His latest film, the first full length feature in English, My Blueberry Nights, was raked over the coals by the critical community at Cannes ’07. They found it too repetitive of his previous films (but really, as an auteur, he has been making the same film (in a way) over and over, so I do not buy this criticism. And for that matter, I did not swallow it with the dismissal of Wes Anderson’s The Darjeeling Limited either). Or perhaps the startlingly obvious dialogue (used previously in voice-over, yet everpresent in wkw’s films) or the wistful ‘only in the movies’ actions and decisions of the characters. You know how folks used to behave in the old MGM musicals or films in the 1940s. Thats what I’m talking about.
Quite bluntly, this was the best theatrical experience I’ve had in the cinema thus far in 2008. It is curious that a film with such a high profile cast would only play for couple weeks on one screen in Toronto. C’est la vie. I guess it’s just how it goes.

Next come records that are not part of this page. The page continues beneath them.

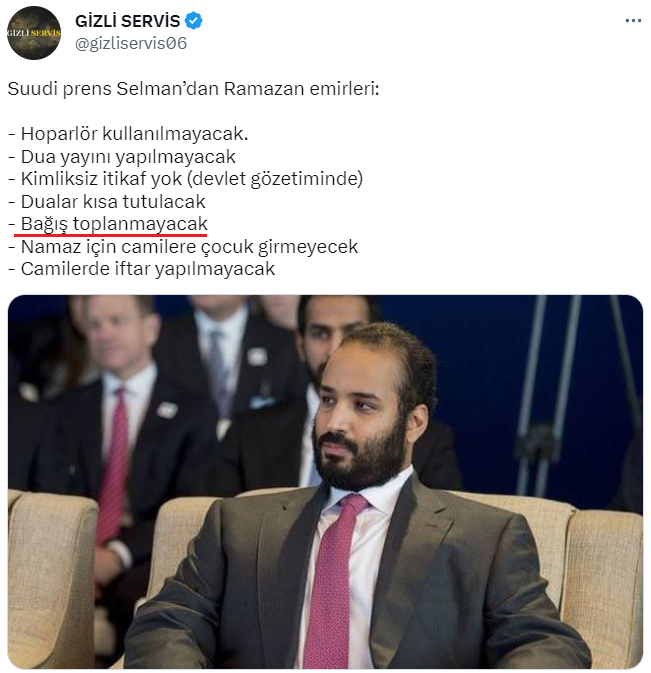This screenshot has width=651, height=673.
Task: Open the GİZLİ SERVİS profile avatar
Action: tap(34, 33)
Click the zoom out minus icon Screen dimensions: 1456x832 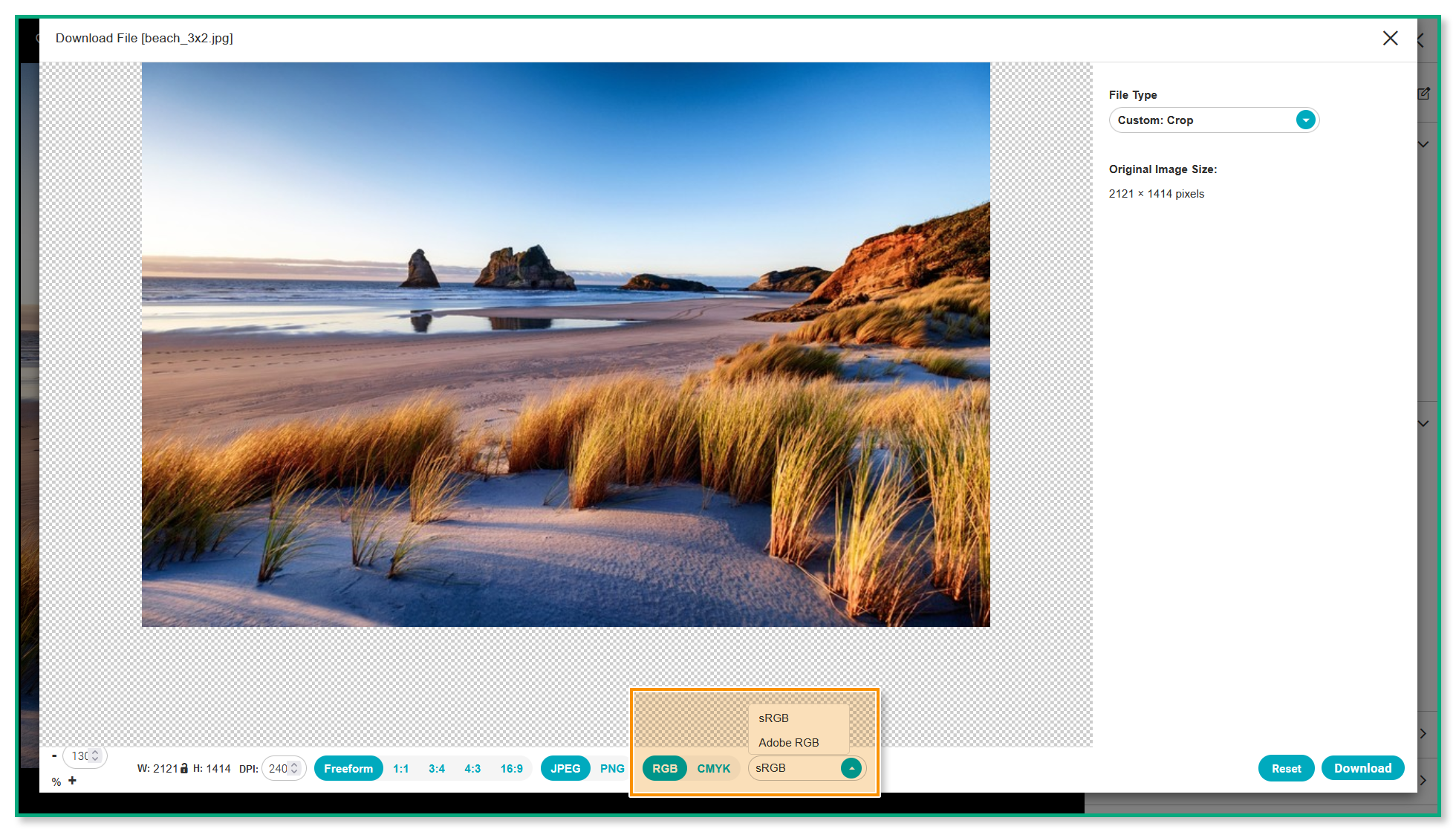pyautogui.click(x=54, y=756)
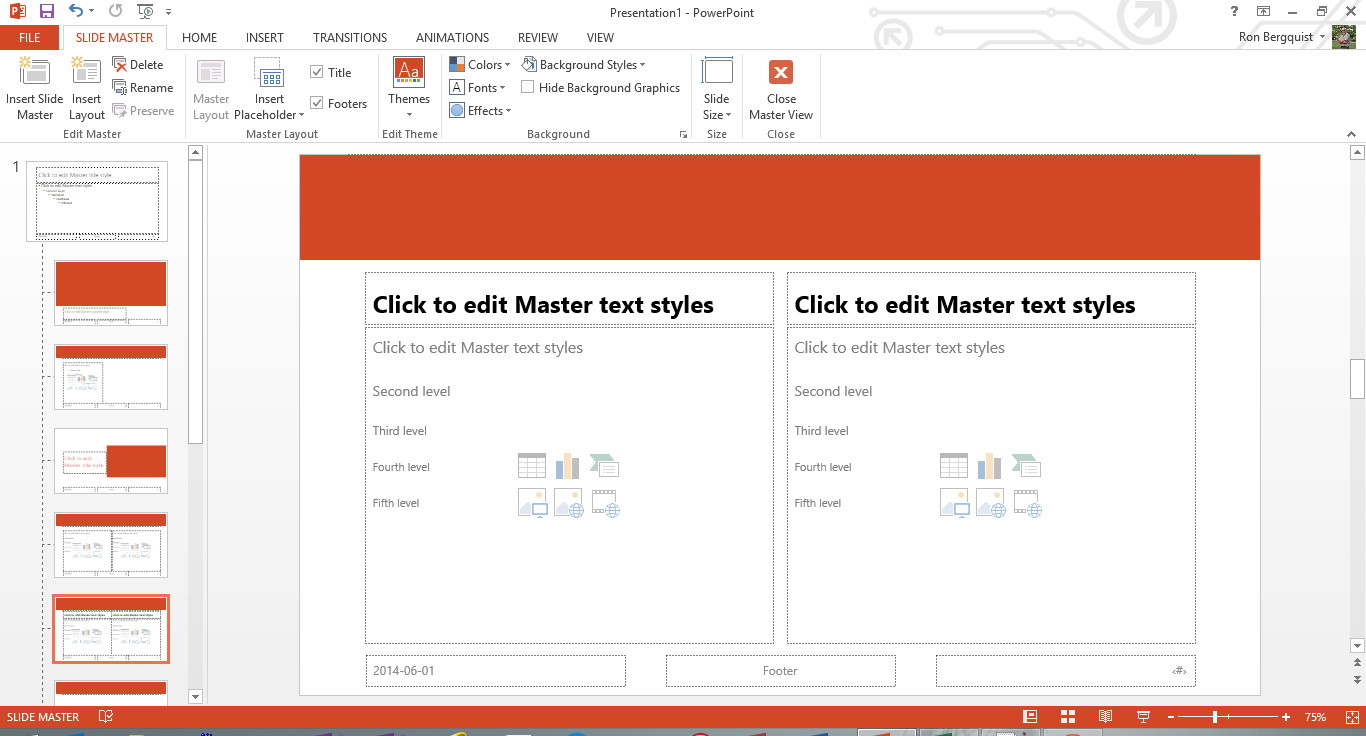Viewport: 1366px width, 736px height.
Task: Switch to Slide Sorter view in status bar
Action: click(1067, 717)
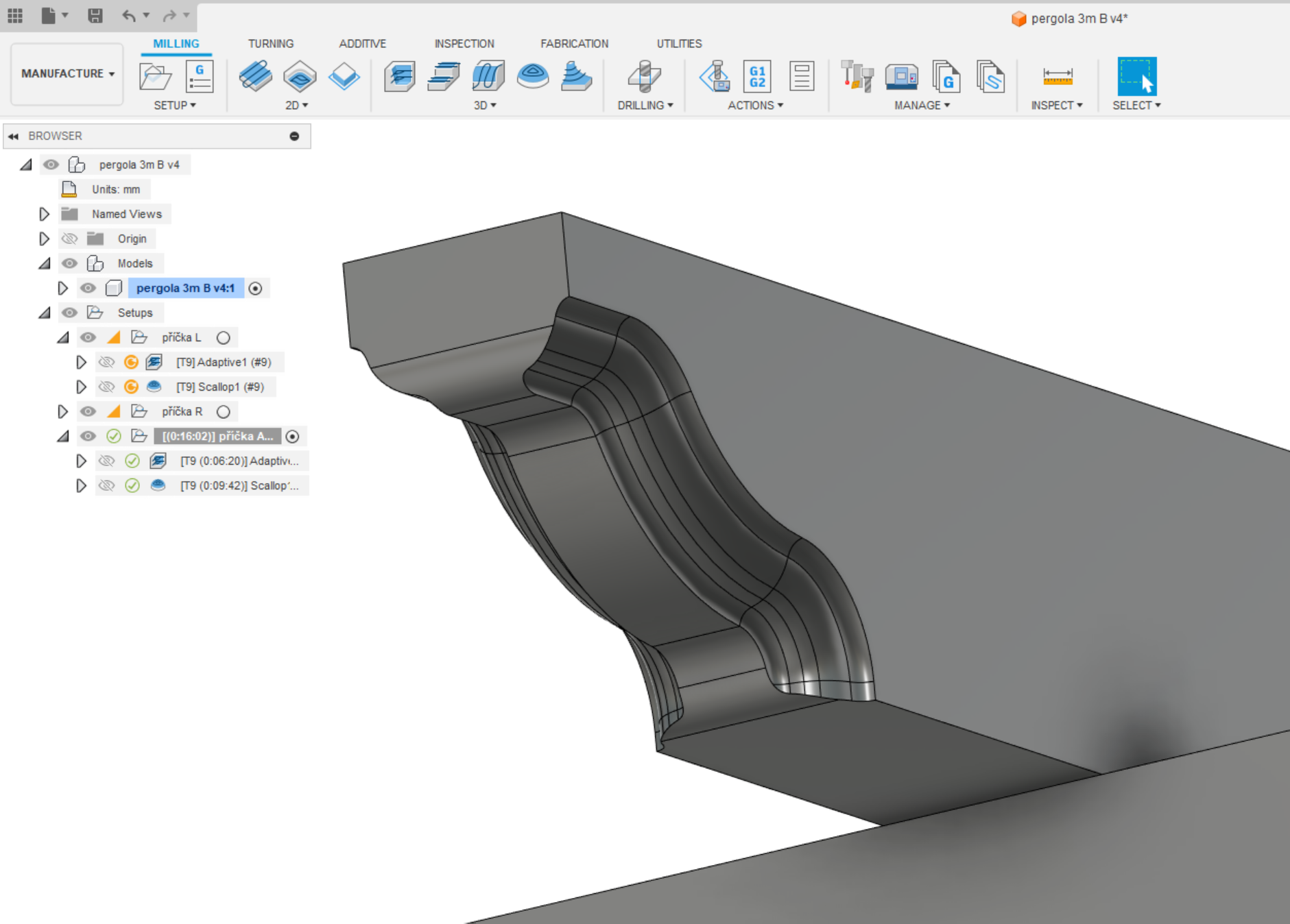The image size is (1290, 924).
Task: Activate the příčka R setup radio button
Action: click(x=223, y=412)
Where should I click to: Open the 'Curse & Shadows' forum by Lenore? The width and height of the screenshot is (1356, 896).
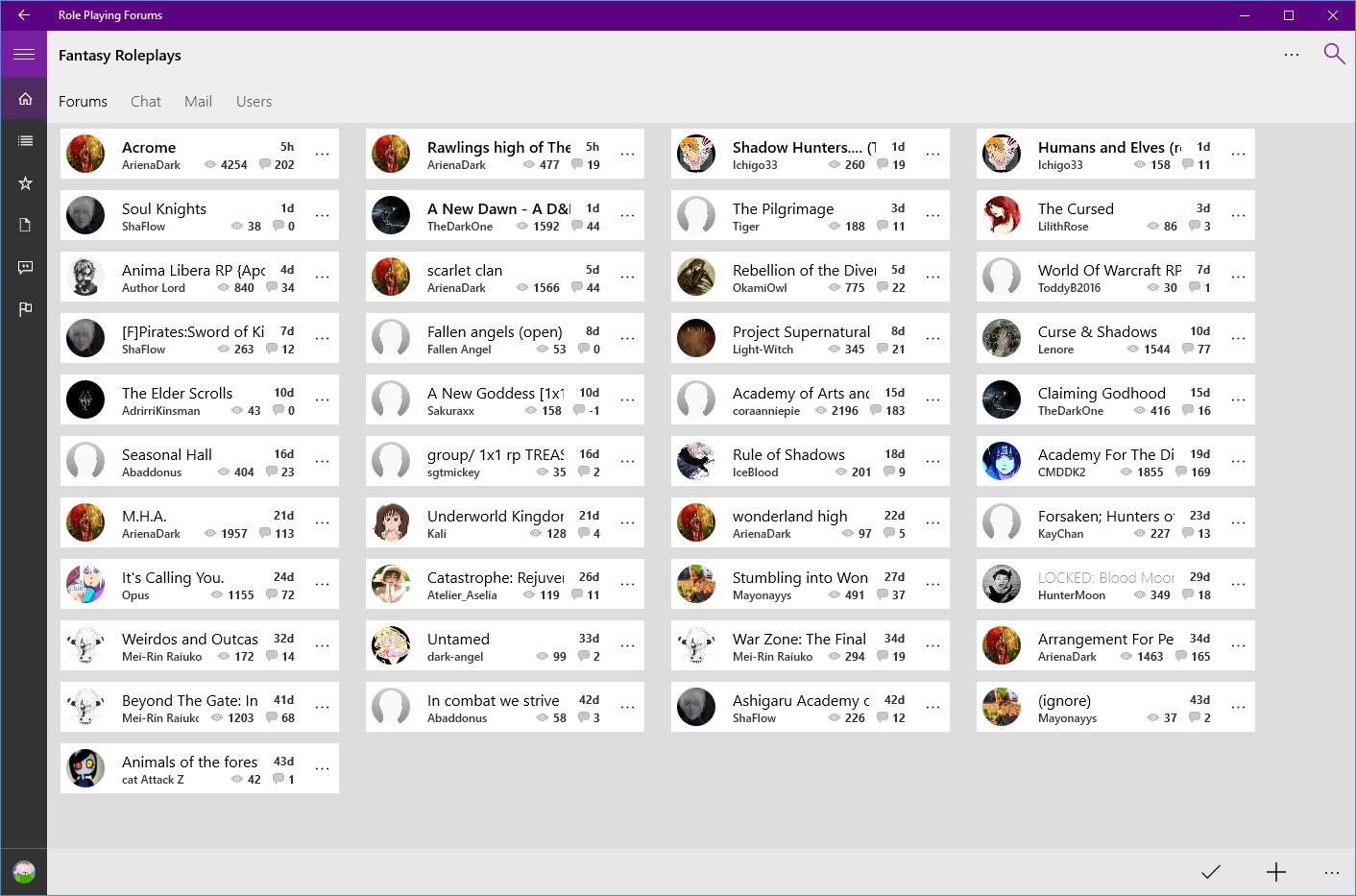1098,331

The films lead performance however is pop-jazz singer Norah Jones, who is the passive witness to the trials and tribulations of the other characters as she treks across most of America, to as she puts it, ‘cross a street in New York.’
The movie wears its metaphors and symbols as thickly as Wong Kar Wai’s other films, in fact much of the criticisms leveled at the movie should have been put to rest with the Norah Jones song used in the film. “The Story” gives the directors intent clear as the many neon signs that caress the frame of Darius Khondji’s stunning digital cinematography.
“I don’t know how to begin
Cause the story
Has been told before
I will sing
Along I suppose
I guess
It’s just how it goes”
This type of story may have been told (by wkw and others) many times before, but man it is a sumptuous treat this time around nonetheless. The opening shots of blueberry pie and vanilla ice-cream becoming one with each other in closeups (to the point of almost a petri dish viewing) set the stage to the kind of sugary confection on display. And, I believe, it is meant to be enjoyed that way, not as a revelation, but as a comforting hug on a rainy night.
“But I don’t know how
It will end
With all those
Records playin’
I guess
It’s just how it goes”
The ending isn’t as important as the journey. Spanning iconic USA locations (New York, Memphis, Las Vegas) through the unique vision of a foreigner, My Blueberry Nights allows a willing audience to savour the charming line readings and mannerisms from Jude Law (in stellar form), the angry-melancholy from academy award winner and nominee Rachel Weisz and David Strathairn (respectively) and its sass and showboating (the best performance in a while) from Natalie Portman. It makes the journey -the sights and sounds and texture more than the actual discoveries- more than worth the trip.
“I guess it’s just how it goes.“













I’m REALLY looking forward to see this.